Proteomic analysis reveals a role of ADP-glucose pyrophosphorylase in the asynchronous filling of rice superior and inferior spikelets.

ABSTRACT

The poor grain filling of inferior spikelets (IS) situated on the lower secondary rachis branch leads to a remarkable decrease in rice yield and quality. The AGPase small subunit 2 (AGPS2) encodes a small subunit of adenosine diphosphate-glucose pyrophosphorylase (AGPase) enzyme, which plays an important role in sucrose-starch conversion and starch biosynthesis in the grain filling of rice. In the present study, qPCR analysis showed low expression abundance of AGPS2 in IS, compared to the superior spikelets (SS), which was consistent with the lower grain weight of IS. To evaluate the molecular mechanism of AGPS2, we first identified the AGPS2 interaction network through Co-immunoprecipitation (Co-IP).
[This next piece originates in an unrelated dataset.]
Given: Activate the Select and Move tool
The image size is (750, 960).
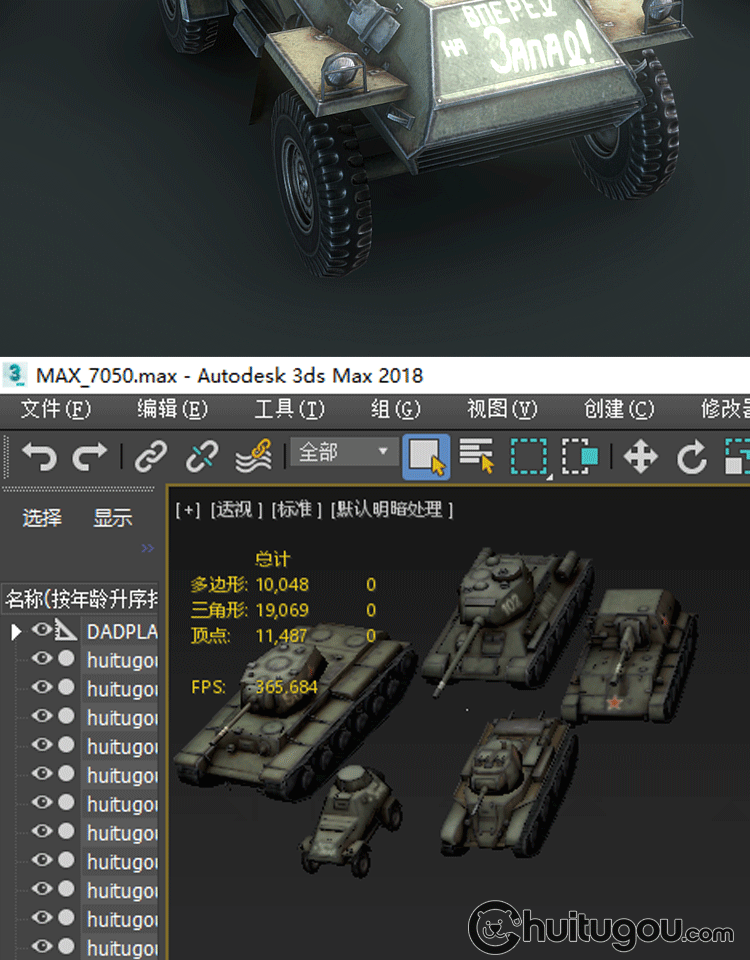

In total, 29 proteins of AGPS2 interaction network were characterized by LC-MS/MS. Bioinformatics analysis revealed that, the characterized proteins in the interaction network are likely to be related to starch synthesis, sugar conversion, energy pathway, and folding/modification, and most of them were involved in the grain filling of rice. The sequent Co-IP analysis showed that AGPS2 can bind to starch branching enzyme (SBE), pullulanase (PUL) and starch debranching enzyme (DBE) and assemble into starch synthesizing protein complex (SSPC). In addition, the 14-3-3 protein GF14e was also found to interact with AGPS2. Further analysis by qPCR showed that the expression of GF14e was much higher on IS than on SS. The qPCR results also showed that the expression of GF14e was relatively stable in SS, but changed significantly in IS under alternate wetting and moderate soil drying (WMD), which is consistent with the AGPS2 expression pattern. Our present work provides direct molecular evidence for the different expression patterns of AGPS2 in SS and IS, which could be greatly helpful for the molecular amelioration of the poor grain filling of IS in rice.